▶ Exercise instructions: The expected answer is the full listing, repeated exactly and free of images.

▶ Materials provided:
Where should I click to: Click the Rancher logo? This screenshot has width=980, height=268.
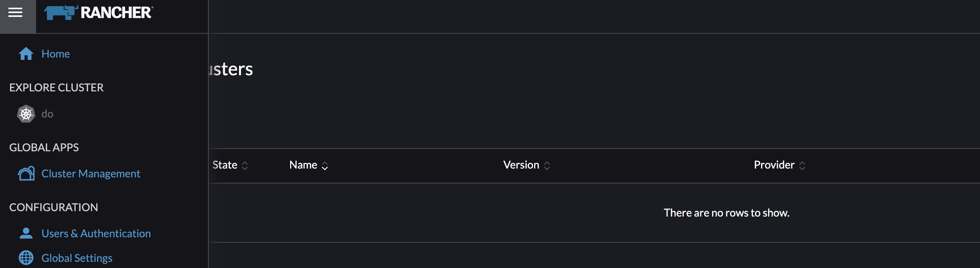(x=98, y=12)
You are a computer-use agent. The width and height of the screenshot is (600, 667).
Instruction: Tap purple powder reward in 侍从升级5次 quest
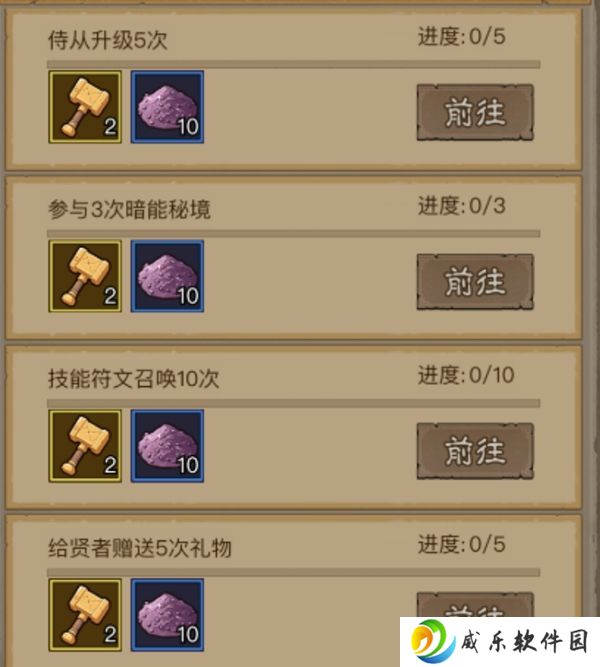point(167,107)
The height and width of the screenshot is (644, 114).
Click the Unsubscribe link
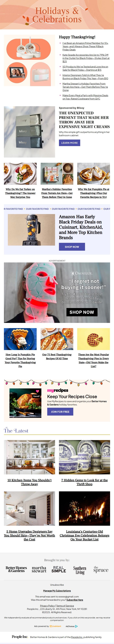coord(57,585)
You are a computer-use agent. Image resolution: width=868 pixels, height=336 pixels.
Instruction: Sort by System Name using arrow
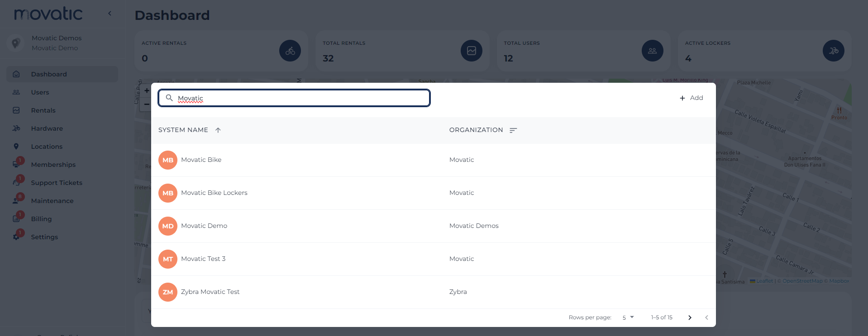218,130
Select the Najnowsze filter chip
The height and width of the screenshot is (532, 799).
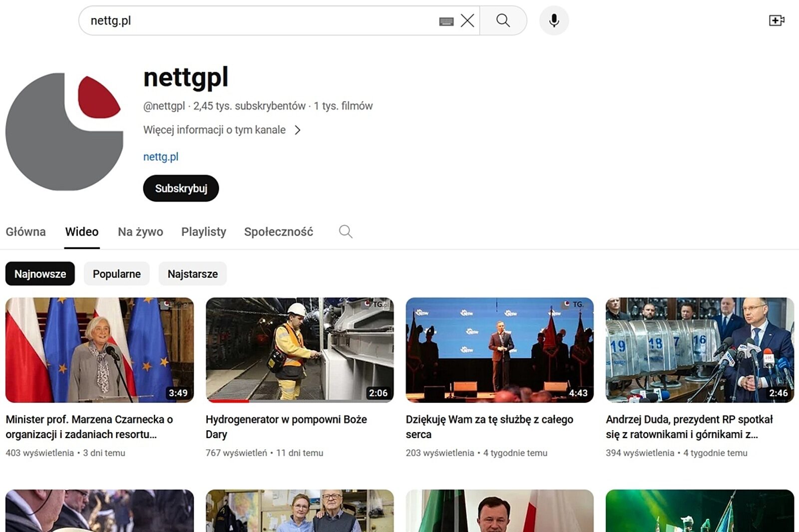coord(40,274)
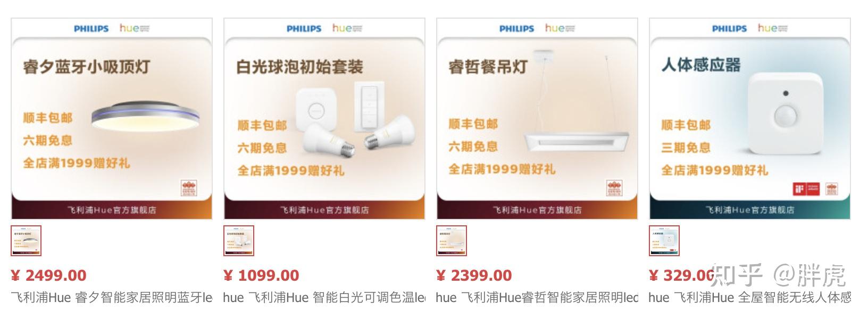Select small thumbnail under ceiling lamp product
Screen dimensions: 868x310
click(x=26, y=241)
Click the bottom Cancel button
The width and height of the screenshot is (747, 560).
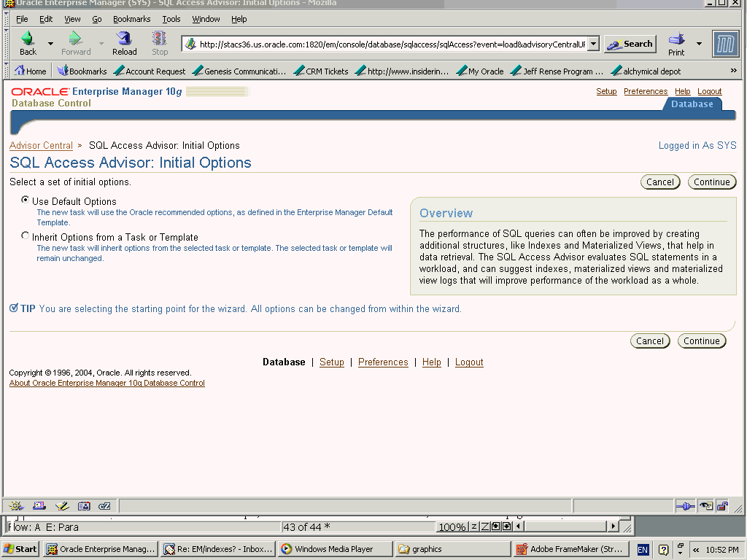pyautogui.click(x=649, y=341)
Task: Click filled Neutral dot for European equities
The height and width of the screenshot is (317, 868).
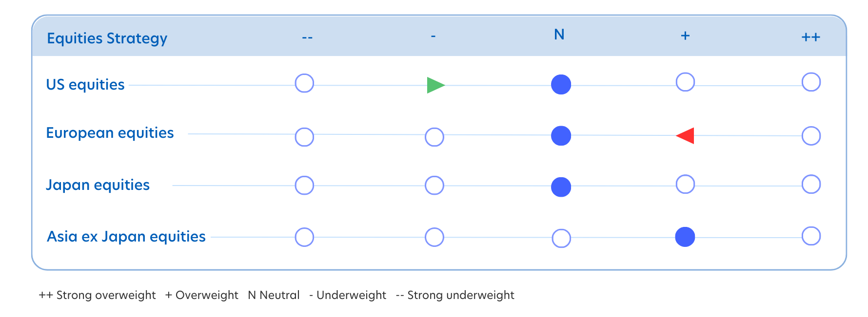Action: tap(561, 136)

▶ Answer space:
Where should I click to: Click the Rancher logo? This screenshot has width=980, height=268.
(x=98, y=12)
You are a computer-use agent. The width and height of the screenshot is (600, 667).
Instruction: Tap purple powder reward in 侍从升级5次 quest
point(167,107)
The height and width of the screenshot is (644, 114).
Click the Unsubscribe link
coord(57,585)
You are a computer-use agent. Image resolution: width=868 pixels, height=336 pixels.
Instruction: Sort by System Name using arrow
218,130
Select the Najnowsze filter chip
The height and width of the screenshot is (532, 799).
coord(40,274)
Select small thumbnail under ceiling lamp product
Screen dimensions: 868x310
click(x=26, y=241)
Click the bottom Cancel button
The width and height of the screenshot is (747, 560).
pyautogui.click(x=649, y=341)
Task: Click filled Neutral dot for European equities
The height and width of the screenshot is (317, 868).
Action: tap(561, 136)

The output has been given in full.